ECONOMY

Tsakalotos confident reforms will be ready in time for creditors’ report

Tsakalotos confident reforms will be ready in time for creditors’ report

Greek Finance Minister Euclid Tsakalotos said the government will implement the reforms required by its post-bailout agreement by March 11 so that the country will be able to receive aid from its creditors, according to an interview with CNBC on Wednesday.

The ECB and other eurozone central banks are holding about 4.8 billion euros of profits from Greek bonds, which they are expected to return to Athens by June 2022 in semi-annual tranches.

Tsakalotos told CNBC on Wednesday that an upcoming report on Greece's progress will be positive.

"There's still some [work] to be done to just pass legislation that has been agreed by the time of the Eurogroup of [March 11]. So the report will be favorable, it will say that we've done all this stuff,” he was quoted as saying.

“There are one or two things that have to pass through Parliament, but they are agreed legislation so it's a formality till the 11th of March Eurogroup,” he added.

He also said the 3.5 percent primary surplus target Greece has agreed to is too high for a country that lost nearly 30 percent of its GDP during the eight-year economic crisis, adding SYRIZA would support main opposition New Democracy in trying to lower the target, if elected in government.

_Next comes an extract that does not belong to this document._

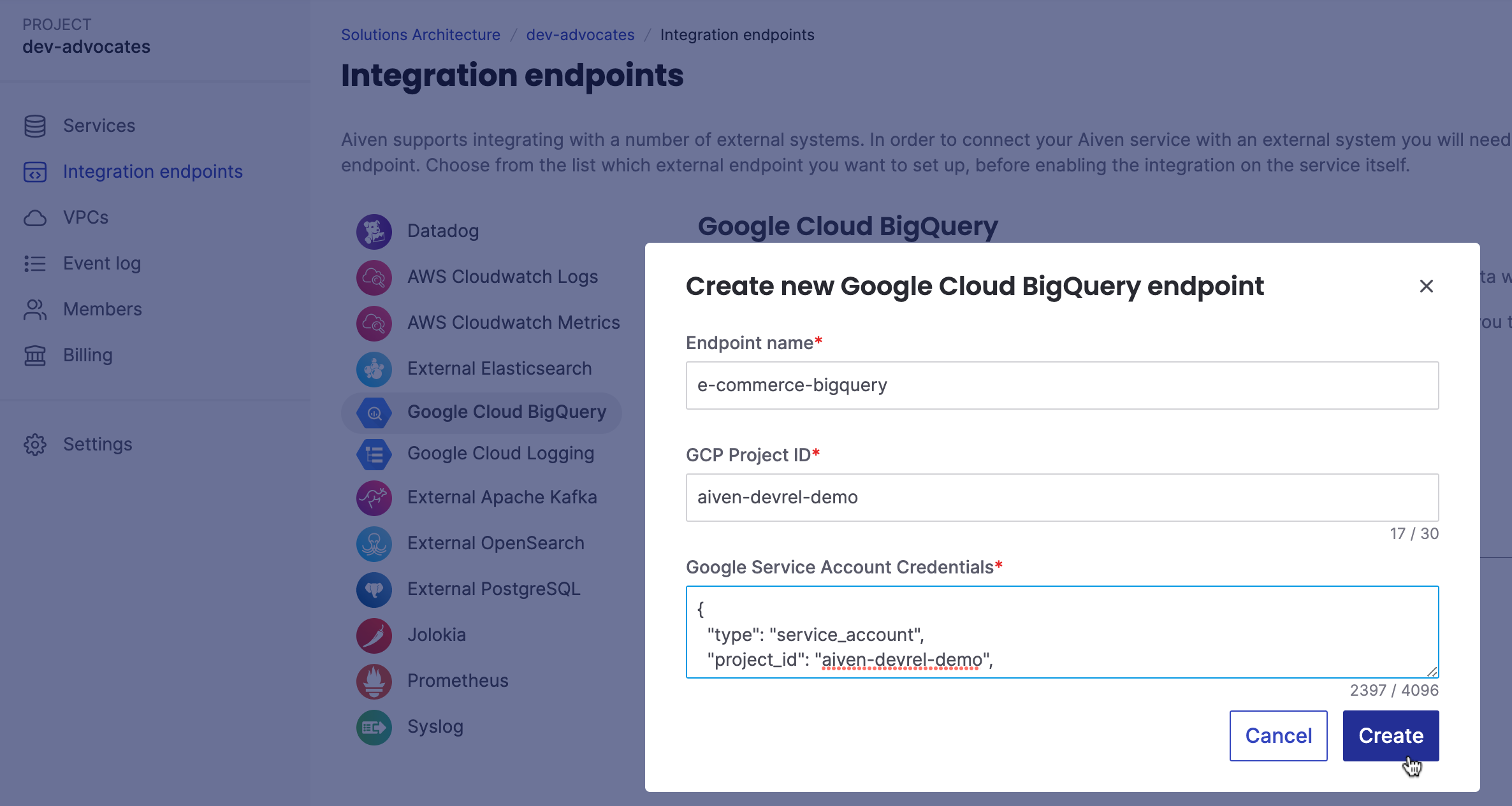Select the External Elasticsearch integration icon
Viewport: 1512px width, 806px height.
[374, 370]
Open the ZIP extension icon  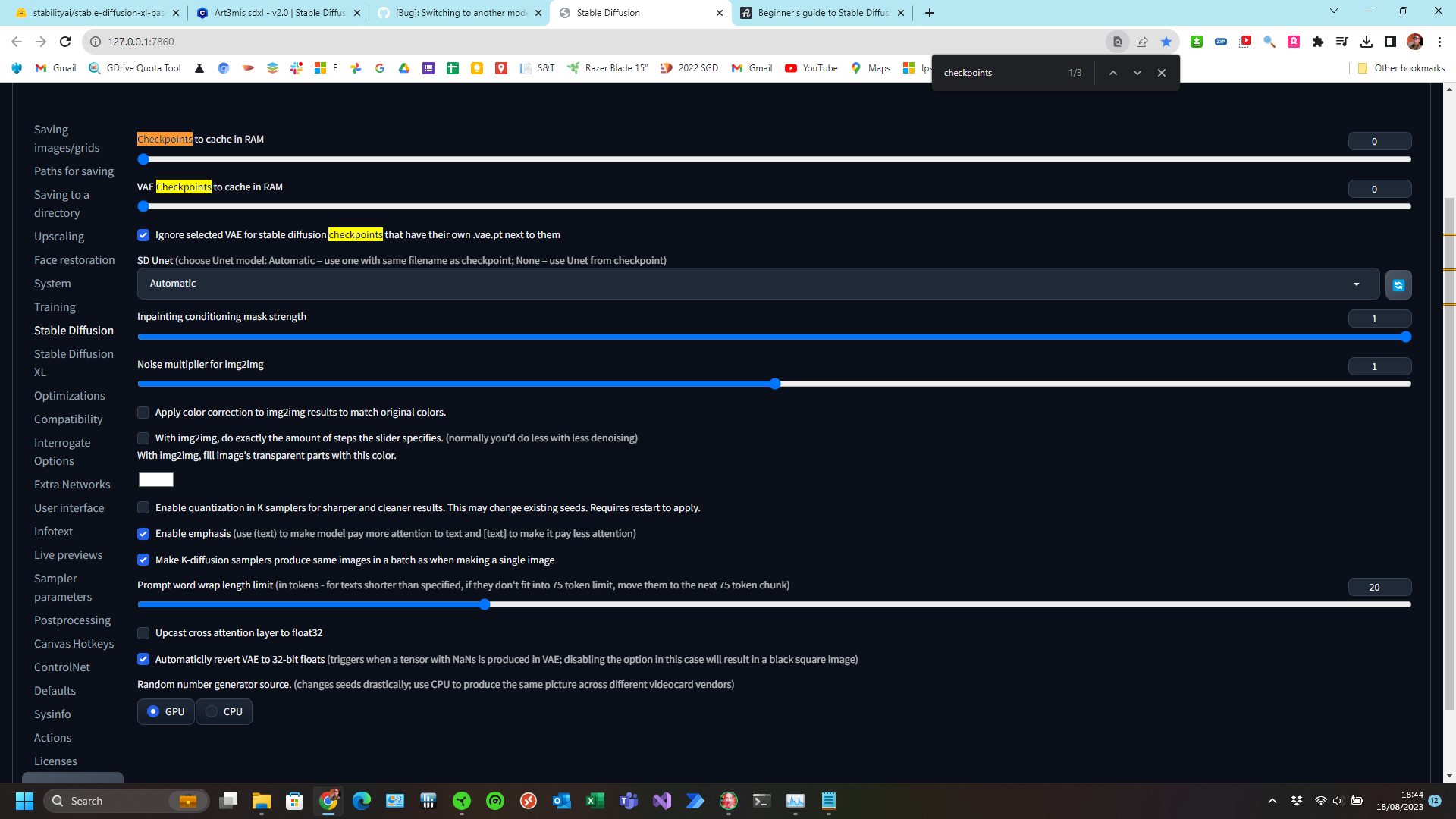pyautogui.click(x=1221, y=42)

“I think there should be consensus across the political divide on this issue. I think the 3.5 percent is too high, especially for a country that lost 27 percent of its GDP. I don’t think it should be something that we disagree about, we should go together and say in a Europe that has taken a lesson from the rise of the radical right and populist forces that such high primary surplus targets only feeds into discontent not only with the political parties but with the political process itself,” he said.

“So I have no disagreement with the leader of the opposition that we need to do this, so it would be nice if he had a less conflictual attitude so that we actually could have consensus on this issue. We wouldn’t change our position just because New Democracy was in power…in the unlikely and unfortunate eventuality that they are in power…if that was one of their main building blocks of what they wanted to do we would support them.”